The Difference between positive correlation and inverse correlation
In statistical language, positive correlation is about stating the relationship between two variables moving or changing in the similar way, while an inverse correlation talks about the relationship between two variables moving in different or opposite directions. Inverse correlation is sometimes referred to as negative correlation. There are many instances related to positive correlation that we can relate to in our day-to-day lives. If an employee workers for 25 hours instead of 20 hours, his or her salary will increase accordingly. If the marketing agency spends more on its promotions, it will result in more sales of products and services. Inverse correlation analyzes two variables that are opposite to each other. For example, a person spending more will see a decline in his or her bank balance, or the more a person drives a car, the less will be its gas mileage. In the financial world, stocks and bonds show inverse correlation. With the increase in stock prices, there will be a fall in the bond market. In case, bond markets outperform when stocks are not performing well. Correlation is not always based on causation.
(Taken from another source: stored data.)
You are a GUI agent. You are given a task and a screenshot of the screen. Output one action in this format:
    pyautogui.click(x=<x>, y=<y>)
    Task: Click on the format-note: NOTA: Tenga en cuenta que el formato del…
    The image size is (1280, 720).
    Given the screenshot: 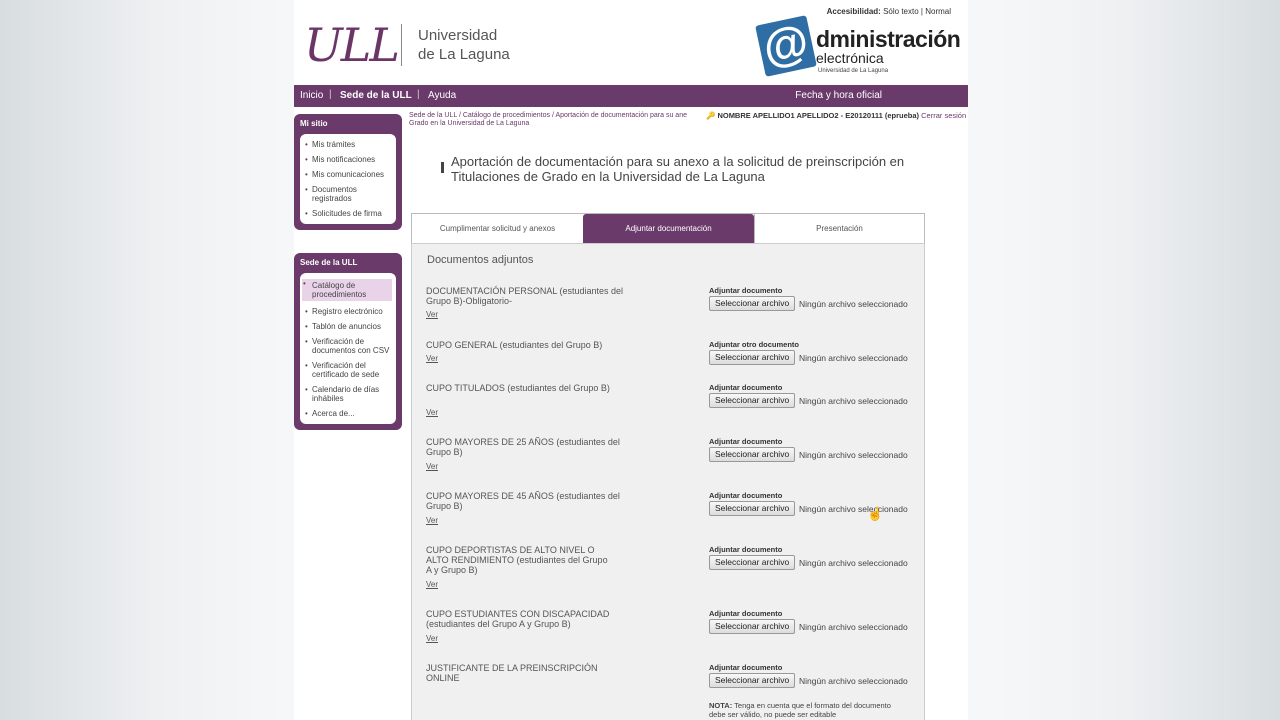 What is the action you would take?
    pyautogui.click(x=809, y=710)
There can be cases when two variables either increase or decrease together, or a variable increases when the other one falls, but it doesnt mean that the rise or fall in one factor is caused by the other factors movement. Such movements in both variables can be because of some other factors like price of commodities, or it can just be a mere coincidence. For example, the gradual increase in the number of internet users and increase in petrol prices doesnt have any specific correlation between them. In this case, it is again a coincidence that there is a rise in online users and petrol prices.